== Records for this task ==
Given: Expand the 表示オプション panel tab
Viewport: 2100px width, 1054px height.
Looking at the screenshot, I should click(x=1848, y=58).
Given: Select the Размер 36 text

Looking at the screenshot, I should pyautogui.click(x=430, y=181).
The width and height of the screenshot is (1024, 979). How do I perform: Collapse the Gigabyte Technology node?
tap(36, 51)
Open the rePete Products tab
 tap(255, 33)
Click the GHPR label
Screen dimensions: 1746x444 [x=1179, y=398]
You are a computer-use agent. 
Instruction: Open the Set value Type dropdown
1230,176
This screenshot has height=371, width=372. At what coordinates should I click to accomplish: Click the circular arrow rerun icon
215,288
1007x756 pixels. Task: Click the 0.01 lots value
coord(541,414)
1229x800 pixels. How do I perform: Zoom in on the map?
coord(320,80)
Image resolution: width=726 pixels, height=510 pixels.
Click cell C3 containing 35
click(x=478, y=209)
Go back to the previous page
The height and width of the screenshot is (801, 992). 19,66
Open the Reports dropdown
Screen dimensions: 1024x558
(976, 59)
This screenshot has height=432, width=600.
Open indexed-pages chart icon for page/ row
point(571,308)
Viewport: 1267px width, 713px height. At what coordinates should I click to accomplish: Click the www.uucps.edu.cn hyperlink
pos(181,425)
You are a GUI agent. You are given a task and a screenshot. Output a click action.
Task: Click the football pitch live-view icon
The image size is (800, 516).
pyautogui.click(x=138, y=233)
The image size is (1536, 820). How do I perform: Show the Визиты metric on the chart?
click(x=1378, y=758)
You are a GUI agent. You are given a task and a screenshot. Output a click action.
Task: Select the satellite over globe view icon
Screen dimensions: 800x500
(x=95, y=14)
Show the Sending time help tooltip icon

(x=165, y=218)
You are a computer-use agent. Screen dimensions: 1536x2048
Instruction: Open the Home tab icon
===
• **Prompt**
Repeat all of the records above exactly as written.

• **Problem solution**
Given: Expand the 表示オプション panel tab
Viewport: 2100px width, 1054px height.
Looking at the screenshot, I should click(x=1848, y=58).
Given: Select the Размер 36 text

Looking at the screenshot, I should pyautogui.click(x=430, y=181).
The width and height of the screenshot is (1024, 979). How do I perform: Collapse the Gigabyte Technology node?
tap(36, 51)
Open the rePete Products tab
 tap(255, 33)
Click the GHPR label
Screen dimensions: 1746x444 [x=1179, y=398]
You are a computer-use agent. 
Instruction: Open the Set value Type dropdown
1230,176
This screenshot has height=371, width=372. At what coordinates should I click to accomplish: Click the circular arrow rerun icon
215,288
1007x756 pixels. Task: Click the 0.01 lots value
coord(541,414)
1229x800 pixels. How do I perform: Zoom in on the map?
coord(320,80)
Image resolution: width=726 pixels, height=510 pixels.
Click cell C3 containing 35
click(x=478, y=209)
Go back to the previous page
The height and width of the screenshot is (801, 992). 19,66
Open the Reports dropdown
Screen dimensions: 1024x558
(976, 59)
This screenshot has height=432, width=600.
Open indexed-pages chart icon for page/ row
point(571,308)
Viewport: 1267px width, 713px height. At what coordinates should I click to accomplish: Click the www.uucps.edu.cn hyperlink
pos(181,425)
You are a GUI agent. You are given a task and a screenshot. Output a click action.
Task: Click the football pitch live-view icon
The image size is (800, 516).
pyautogui.click(x=138, y=233)
The image size is (1536, 820). How do I perform: Show the Визиты metric on the chart?
click(x=1378, y=758)
You are a GUI agent. You are given a task and a screenshot. Output a click action.
Task: Select the satellite over globe view icon
Screen dimensions: 800x500
(x=95, y=14)
Show the Sending time help tooltip icon

(x=165, y=218)
You are a computer-use agent. Screen dimensions: 1536x2048
Instruction: Open the Home tab icon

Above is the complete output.